Eliminating Duplicates
ROW_NUMBER() is a particularly fast way to eliminate duplicate records. Suppose you want to return only one record within each ID; specifically the one whose date is the latest. You must note that ROW_NUMBER() cannot be used on the WHERE clause, so it is necessary to wrap this query in an outer query as follows:
SELECT ID, MyDate FROM ( SELECT ID, MyDate ,rn1=ROW_NUMBER() OVER (PARTITION BY ID ORDER BY MyDate DESC) FROM #ROWNUMBER_Demo ) a WHERE rn1 = 1 ORDER BY ID;
Note the DESC sort applied to MyDate. These results are:
ID MyDate 1 2012-05-10 00:00:00.000 2 2012-05-01 00:00:00.000 3 2012-06-01 00:00:00.000
Of course, you’re probably saying you can achieve the same results using a GROUP BY (and you’d be correct), like this.
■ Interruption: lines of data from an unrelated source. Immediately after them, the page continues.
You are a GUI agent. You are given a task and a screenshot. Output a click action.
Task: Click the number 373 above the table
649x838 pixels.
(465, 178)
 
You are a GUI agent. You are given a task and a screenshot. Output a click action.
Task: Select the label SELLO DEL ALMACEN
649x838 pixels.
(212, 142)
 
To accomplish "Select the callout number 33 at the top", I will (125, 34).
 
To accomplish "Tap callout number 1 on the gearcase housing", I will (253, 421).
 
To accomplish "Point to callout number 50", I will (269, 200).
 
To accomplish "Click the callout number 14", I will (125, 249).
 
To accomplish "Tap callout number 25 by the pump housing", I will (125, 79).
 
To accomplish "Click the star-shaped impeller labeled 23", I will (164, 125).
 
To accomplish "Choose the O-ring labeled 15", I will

SELECT ID, MyDate=MAX(MyDate) FROM #ROWNUMBER_Demo GROUP BY ID ORDER BY ID;
But try using that query to also return the Price column that corresponds to the MAX date. You cannot! But you can when you use ROW_NUMBER().
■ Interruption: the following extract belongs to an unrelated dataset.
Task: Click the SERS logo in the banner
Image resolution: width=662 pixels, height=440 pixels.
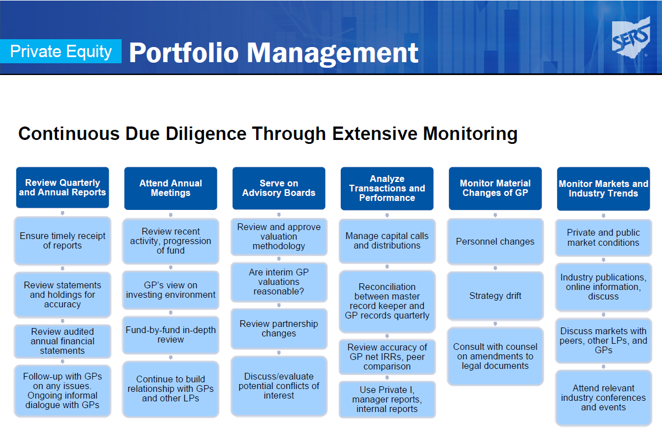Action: (631, 38)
SELECT ID, MyDate, Price FROM ( SELECT ID, MyDate, Price ,rn1=ROW_NUMBER() OVER (PARTITION BY ID ORDER BY MyDate DESC) FROM #ROWNUMBER_Demo ) a WHERE rn1 = 1 ORDER BY ID;
Results:
ID MyDate Price 1 2012-05-10 00:00:00.000 28.47 2 2012-05-01 00:00:00.000 21.43 3 2012-06-01 00:00:00.000 51.66
Conclusion
ROW_NUMBER() is a very versatile T-SQL window ranking function. Besides using it to eliminate duplicates, it has a great many other very practical purposes that we’ll explore in future entries on the Aware blog.